● AUFGABE 1
Beantworte anhand des Textes zur Haftung des Verbrauchers bei der Widerrufsware:
(a) An welchem Datum ist der Text erschienen?
(b) Welche Nummer trägt die neue Verbraucherschutzrichtlinie?
(c) Ab welchem Datum gilt diese Richtlinie in den meisten EU-Mitgliedsstaaten?

● TEXT
Orientierungshilfe der EU-Kommission: Haftung des Verbrauchers bei unsachgemäßer Behandlung der Widerrufsware

Orientierungshilfe der EU-Kommission: Haftung des Verbrauchers bei unsachgemäßer Behandlung der Widerrufsware
25.06.2014 | Lesezeit: 9 min

Die Rücksendung von schadhafter oder gebrauchter Ware im Widerrufsfall war eine der großen Ärgernisse und Streitpunkte des alten Widerrufsrechts. Auch wohlmeinende Onlinehändler sahen sich mit Fällen offensichtlichen Missbrauchs des Widerrufsrechts (z.B. bei getragenen Kleidungsstücken ) konfrontiert. Die neue Verbraucherschutzrichtlinie 2011/83, die durch Umsetzung in nationales Gesetz in den meisten EU-Mitgliedsstaaten ab dem 13.6.2014 gilt, versucht hier durch Präzisierung der Pflichten des Verbrauchers Abhilfe zu schaffen.

● VORLIEGENDE EINTRÄGE

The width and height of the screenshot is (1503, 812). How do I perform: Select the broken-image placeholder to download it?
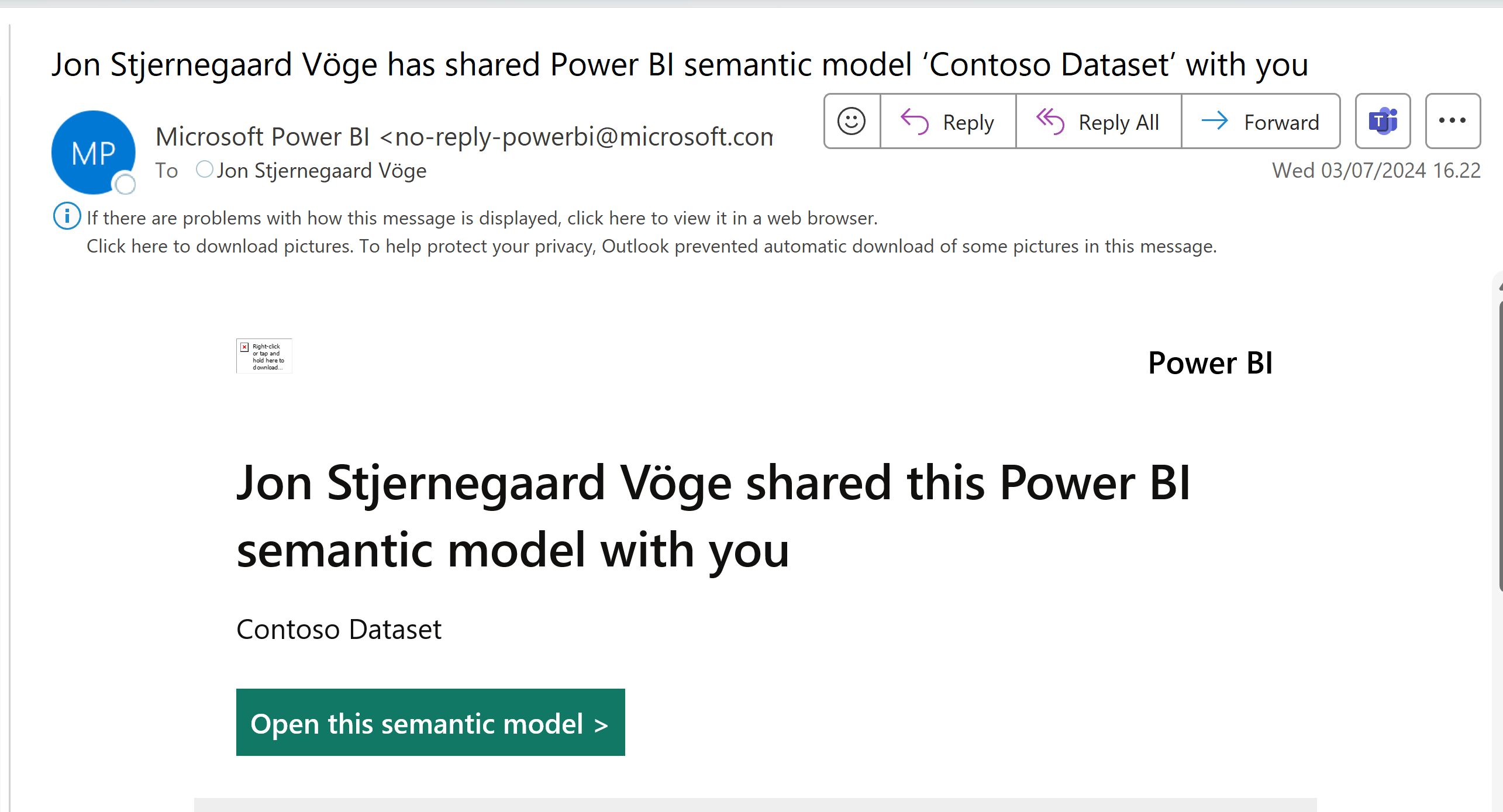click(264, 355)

---

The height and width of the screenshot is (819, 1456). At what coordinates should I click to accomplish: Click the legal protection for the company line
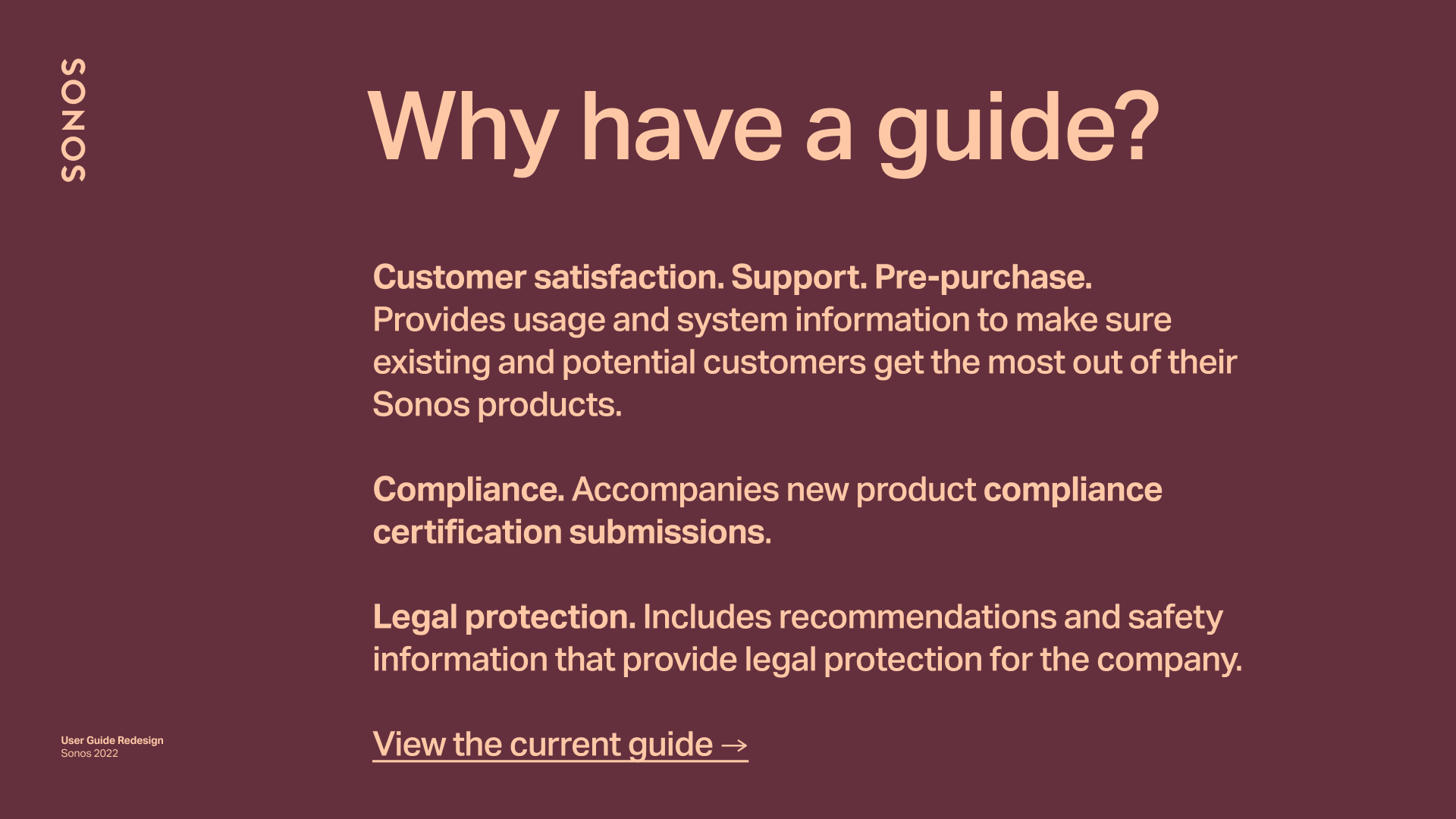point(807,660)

--

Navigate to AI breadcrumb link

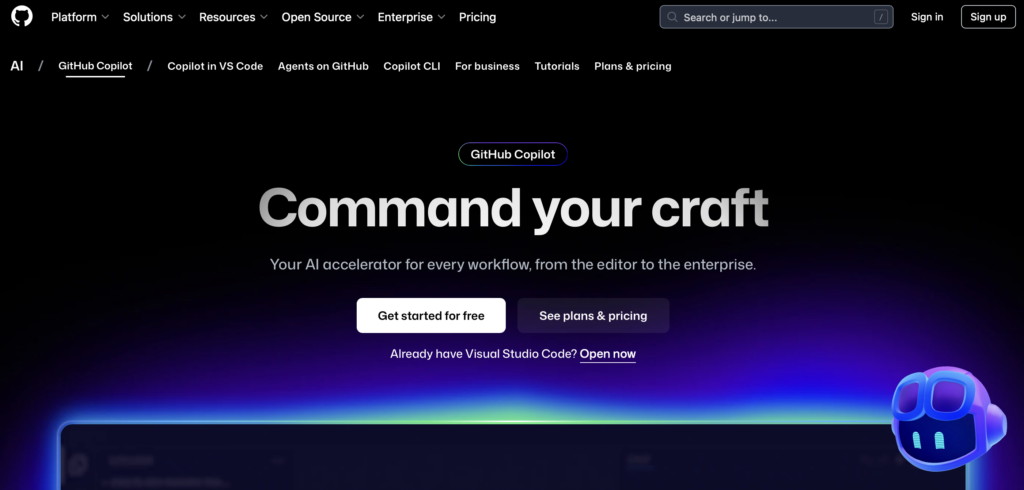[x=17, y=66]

● AUFGABE 2
Zähle die Zeilen der Einträge, in denen das Wort „height“ vorkommt, und nenne nur die Zahl.

● LÖSUNG 1
(a) Am 25.06.2014.
(b) 2011/83.
(c) Ab dem 13.6.2014.

● LÖSUNG 2
2